What the task asks: Please copy every record below exactly and leave out the pictures.

Records supplied:
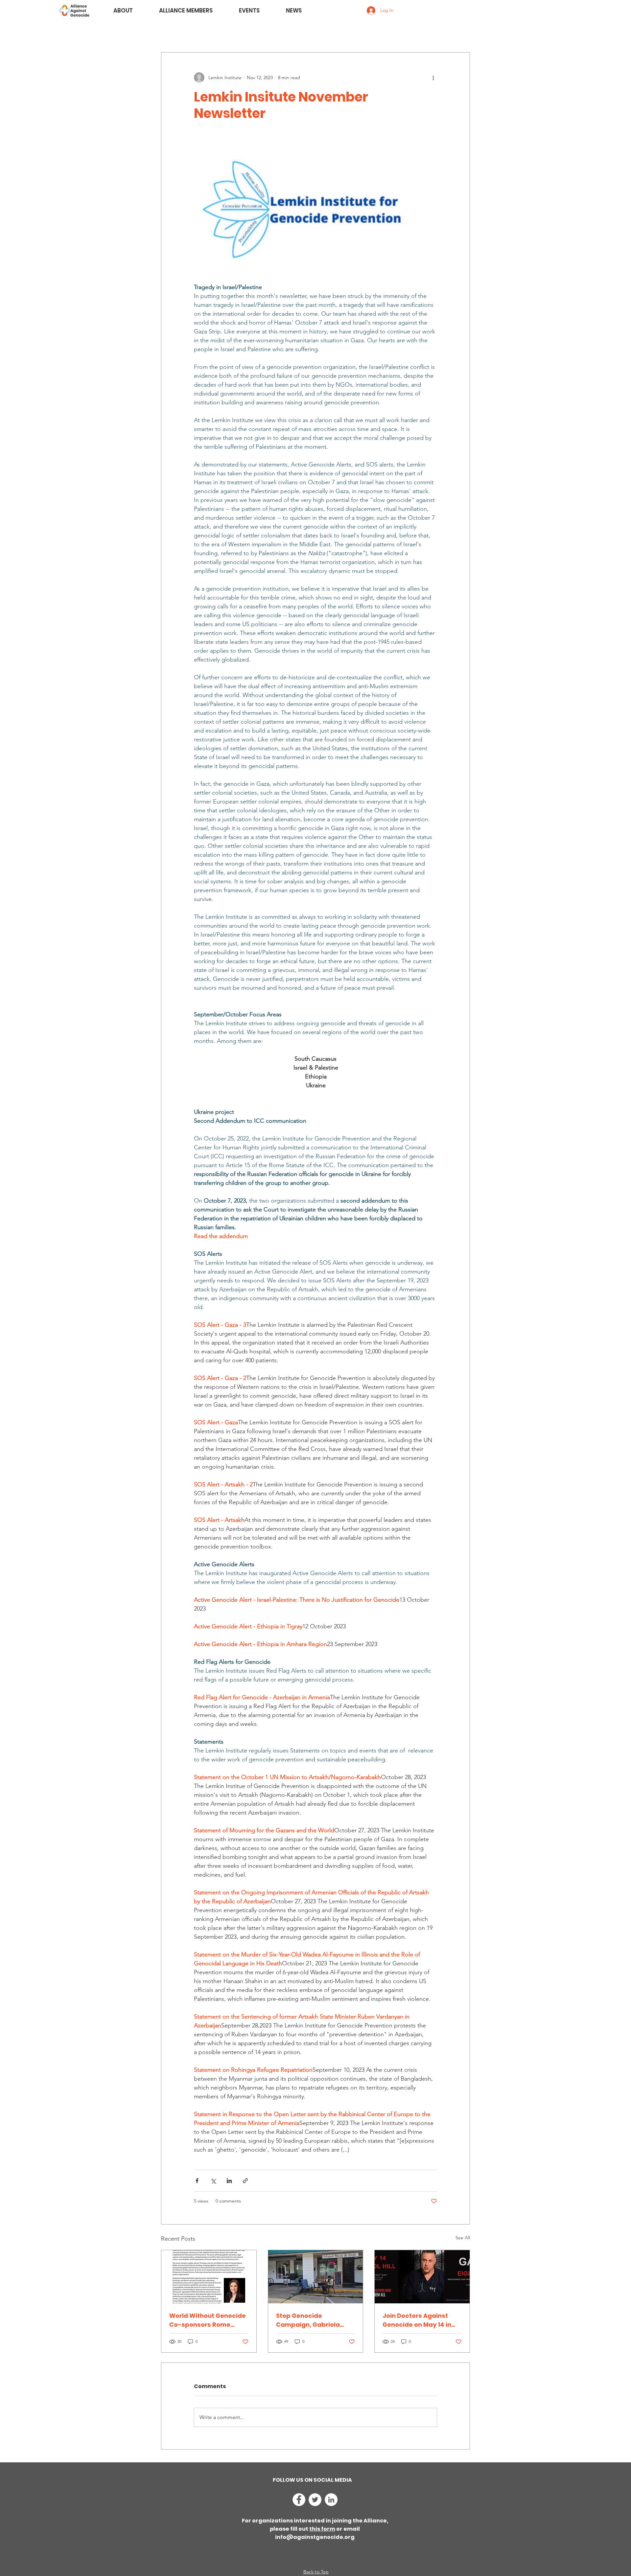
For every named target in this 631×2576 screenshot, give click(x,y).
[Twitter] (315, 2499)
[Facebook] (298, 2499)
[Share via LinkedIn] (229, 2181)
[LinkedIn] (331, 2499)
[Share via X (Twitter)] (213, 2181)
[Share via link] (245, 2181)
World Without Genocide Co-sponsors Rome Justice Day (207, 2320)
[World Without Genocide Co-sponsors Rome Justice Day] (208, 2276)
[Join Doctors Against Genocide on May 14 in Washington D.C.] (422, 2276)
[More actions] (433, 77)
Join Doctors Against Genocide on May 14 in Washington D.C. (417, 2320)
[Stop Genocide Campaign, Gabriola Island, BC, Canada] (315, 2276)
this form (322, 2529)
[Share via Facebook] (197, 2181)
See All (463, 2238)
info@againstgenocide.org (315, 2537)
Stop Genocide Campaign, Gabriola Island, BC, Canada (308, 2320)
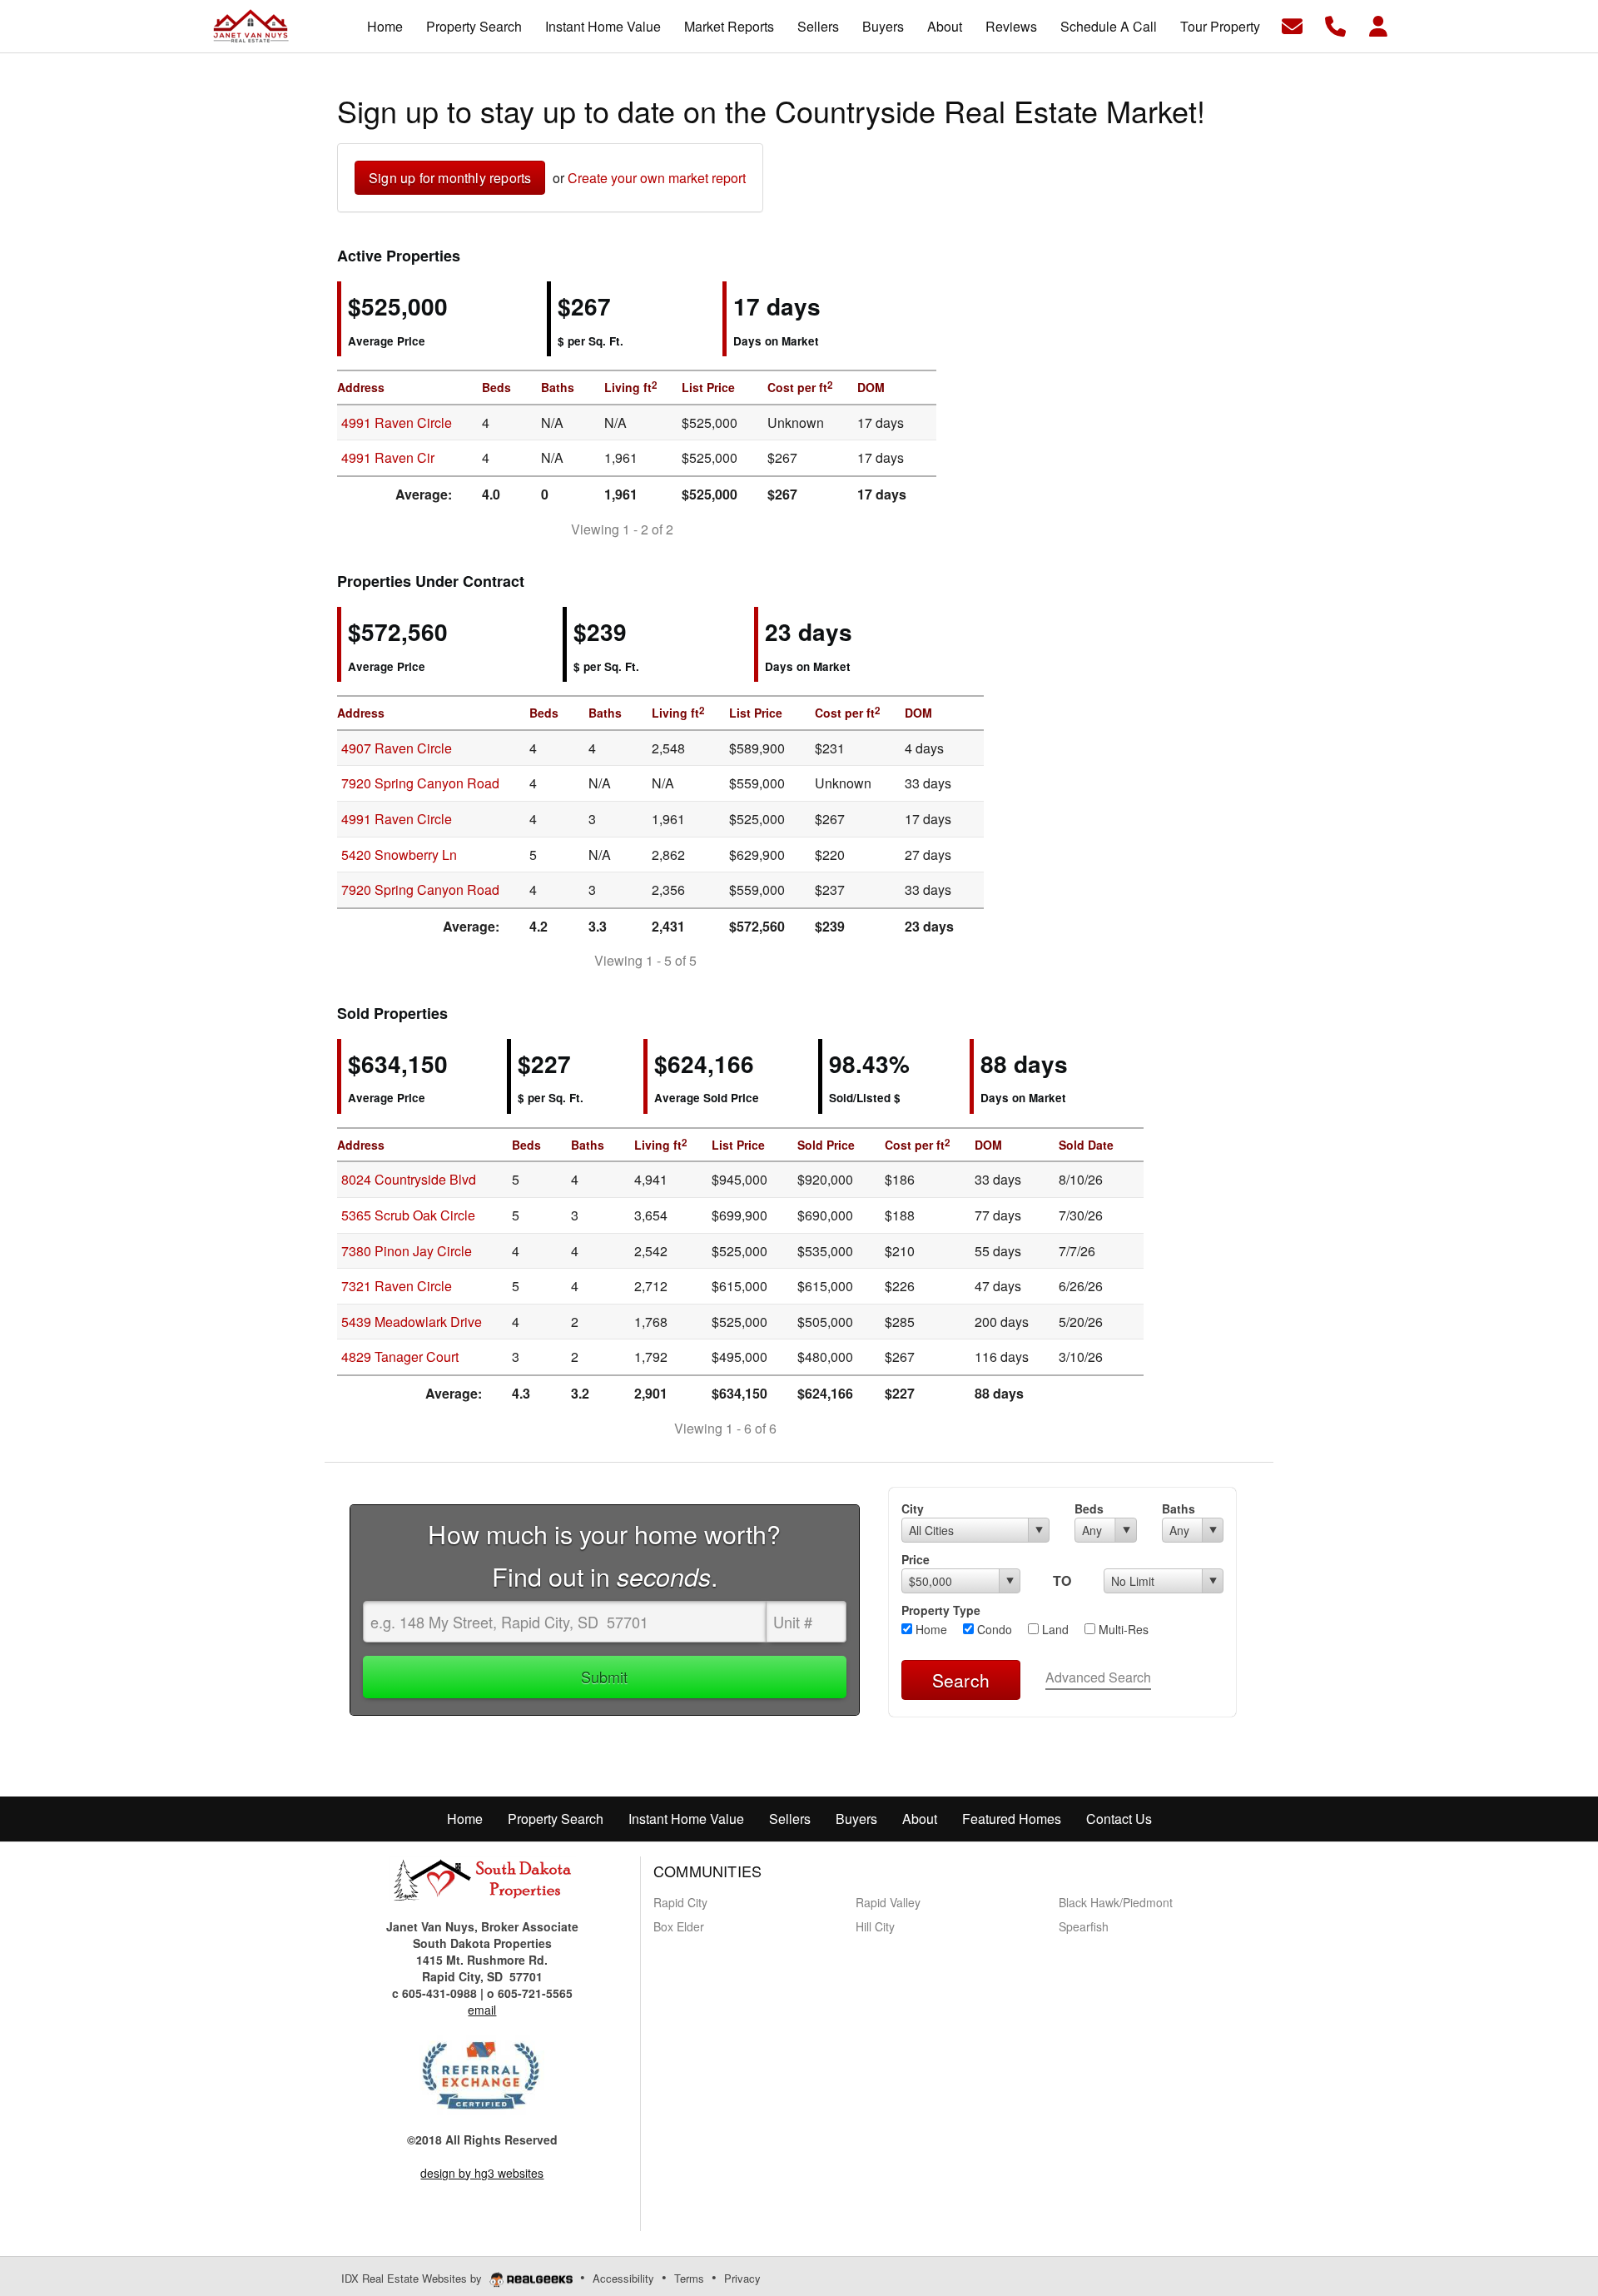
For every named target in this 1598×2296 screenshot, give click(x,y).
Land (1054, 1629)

Finished exercise:
For every named target in this 631×2576 screenshot, give click(x,y).
[Twitter] (315, 2499)
[Facebook] (298, 2499)
[Share via LinkedIn] (229, 2181)
[LinkedIn] (331, 2499)
[Share via X (Twitter)] (213, 2181)
[Share via link] (245, 2181)
World Without Genocide Co-sponsors Rome Justice Day (207, 2320)
[World Without Genocide Co-sponsors Rome Justice Day] (208, 2276)
[Join Doctors Against Genocide on May 14 in Washington D.C.] (422, 2276)
[More actions] (433, 77)
Join Doctors Against Genocide on May 14 in Washington D.C. (417, 2320)
[Stop Genocide Campaign, Gabriola Island, BC, Canada] (315, 2276)
this form (322, 2529)
[Share via Facebook] (197, 2181)
See All (463, 2238)
info@againstgenocide.org (315, 2537)
Stop Genocide Campaign, Gabriola Island, BC, Canada (308, 2320)
For every named target in this 1598×2296 screenshot, give click(x,y).
Land (1054, 1629)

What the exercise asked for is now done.